━━ Given data

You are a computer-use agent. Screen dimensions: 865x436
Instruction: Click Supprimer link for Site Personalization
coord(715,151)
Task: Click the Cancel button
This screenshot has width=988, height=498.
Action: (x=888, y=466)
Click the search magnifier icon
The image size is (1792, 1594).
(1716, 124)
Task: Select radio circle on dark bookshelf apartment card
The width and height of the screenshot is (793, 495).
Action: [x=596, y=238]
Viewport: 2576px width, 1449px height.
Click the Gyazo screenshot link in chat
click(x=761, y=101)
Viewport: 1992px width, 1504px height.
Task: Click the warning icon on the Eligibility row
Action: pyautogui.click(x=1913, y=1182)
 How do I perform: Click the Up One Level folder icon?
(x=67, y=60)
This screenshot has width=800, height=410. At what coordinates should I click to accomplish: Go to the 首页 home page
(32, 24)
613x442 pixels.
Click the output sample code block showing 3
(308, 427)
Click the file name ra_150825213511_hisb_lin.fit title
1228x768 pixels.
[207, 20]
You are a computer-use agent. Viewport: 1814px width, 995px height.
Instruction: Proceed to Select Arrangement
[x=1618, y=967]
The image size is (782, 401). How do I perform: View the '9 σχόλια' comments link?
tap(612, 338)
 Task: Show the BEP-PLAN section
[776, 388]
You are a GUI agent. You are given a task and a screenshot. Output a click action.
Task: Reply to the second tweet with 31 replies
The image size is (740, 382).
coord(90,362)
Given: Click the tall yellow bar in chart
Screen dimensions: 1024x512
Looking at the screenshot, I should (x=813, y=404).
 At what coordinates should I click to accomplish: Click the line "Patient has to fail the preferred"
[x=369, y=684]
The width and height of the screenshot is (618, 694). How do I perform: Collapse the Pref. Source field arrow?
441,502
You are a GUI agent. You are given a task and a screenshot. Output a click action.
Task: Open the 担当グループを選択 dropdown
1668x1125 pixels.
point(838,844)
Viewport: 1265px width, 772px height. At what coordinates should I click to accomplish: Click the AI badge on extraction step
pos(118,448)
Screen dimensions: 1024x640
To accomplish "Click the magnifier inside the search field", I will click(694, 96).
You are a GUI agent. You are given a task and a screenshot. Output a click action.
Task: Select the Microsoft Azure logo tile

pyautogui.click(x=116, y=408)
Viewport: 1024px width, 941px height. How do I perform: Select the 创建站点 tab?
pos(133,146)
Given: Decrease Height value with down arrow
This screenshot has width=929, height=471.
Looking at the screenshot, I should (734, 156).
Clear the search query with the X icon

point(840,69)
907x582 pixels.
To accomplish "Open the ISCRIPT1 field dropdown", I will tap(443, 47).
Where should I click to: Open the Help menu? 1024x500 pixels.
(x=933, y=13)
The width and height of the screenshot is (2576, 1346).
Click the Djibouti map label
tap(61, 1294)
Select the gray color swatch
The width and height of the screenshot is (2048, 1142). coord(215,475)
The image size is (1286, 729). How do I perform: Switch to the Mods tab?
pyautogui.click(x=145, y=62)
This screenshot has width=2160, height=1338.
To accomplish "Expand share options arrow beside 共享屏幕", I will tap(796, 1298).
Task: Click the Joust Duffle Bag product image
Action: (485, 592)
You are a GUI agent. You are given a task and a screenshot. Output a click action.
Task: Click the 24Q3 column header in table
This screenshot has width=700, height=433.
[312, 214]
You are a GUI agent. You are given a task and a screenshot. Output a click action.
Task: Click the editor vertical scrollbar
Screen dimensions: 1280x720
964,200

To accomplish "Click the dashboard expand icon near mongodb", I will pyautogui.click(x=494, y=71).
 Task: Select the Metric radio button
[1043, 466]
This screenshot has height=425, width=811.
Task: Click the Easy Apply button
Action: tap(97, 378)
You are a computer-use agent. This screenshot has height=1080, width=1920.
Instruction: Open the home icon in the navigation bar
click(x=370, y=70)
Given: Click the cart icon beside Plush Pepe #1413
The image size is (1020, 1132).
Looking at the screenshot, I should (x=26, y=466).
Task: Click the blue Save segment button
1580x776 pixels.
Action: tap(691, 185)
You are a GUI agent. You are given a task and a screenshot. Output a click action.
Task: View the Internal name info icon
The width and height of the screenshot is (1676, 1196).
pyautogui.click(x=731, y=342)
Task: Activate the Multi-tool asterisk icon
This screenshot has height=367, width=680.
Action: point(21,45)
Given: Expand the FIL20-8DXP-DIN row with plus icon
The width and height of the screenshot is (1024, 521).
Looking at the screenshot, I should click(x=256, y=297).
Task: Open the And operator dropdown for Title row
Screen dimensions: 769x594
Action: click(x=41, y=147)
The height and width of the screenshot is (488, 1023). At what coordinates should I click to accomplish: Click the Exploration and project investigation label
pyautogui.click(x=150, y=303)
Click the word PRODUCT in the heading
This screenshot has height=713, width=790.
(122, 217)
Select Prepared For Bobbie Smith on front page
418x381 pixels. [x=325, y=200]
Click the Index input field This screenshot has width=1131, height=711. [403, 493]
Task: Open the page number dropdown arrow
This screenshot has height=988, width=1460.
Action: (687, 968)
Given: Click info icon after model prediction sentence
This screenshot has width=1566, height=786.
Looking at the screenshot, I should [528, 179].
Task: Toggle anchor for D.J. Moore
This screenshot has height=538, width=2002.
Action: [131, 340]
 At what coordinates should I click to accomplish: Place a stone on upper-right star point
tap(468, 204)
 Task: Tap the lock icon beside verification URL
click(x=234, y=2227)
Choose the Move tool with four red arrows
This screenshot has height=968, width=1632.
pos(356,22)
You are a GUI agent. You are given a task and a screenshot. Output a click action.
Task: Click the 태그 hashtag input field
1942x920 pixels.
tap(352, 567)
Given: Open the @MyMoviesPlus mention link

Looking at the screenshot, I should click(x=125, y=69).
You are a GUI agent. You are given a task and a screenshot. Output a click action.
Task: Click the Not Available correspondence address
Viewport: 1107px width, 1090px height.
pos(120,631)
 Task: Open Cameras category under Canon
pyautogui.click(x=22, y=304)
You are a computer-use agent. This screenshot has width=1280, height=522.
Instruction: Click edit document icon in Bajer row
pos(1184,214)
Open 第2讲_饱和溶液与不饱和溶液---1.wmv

━━━━

## Stated task
Return every line of the data above that contains the word "image".

## Response to this task
The image size is (1792, 1594).
The image size is (782, 401). How do I perform: View the '9 σχόλια' comments link?
The image size is (740, 382).
The image size is (1286, 729). How do I perform: Switch to the Mods tab?
Task: Click the Joust Duffle Bag product image
The image size is (1020, 1132).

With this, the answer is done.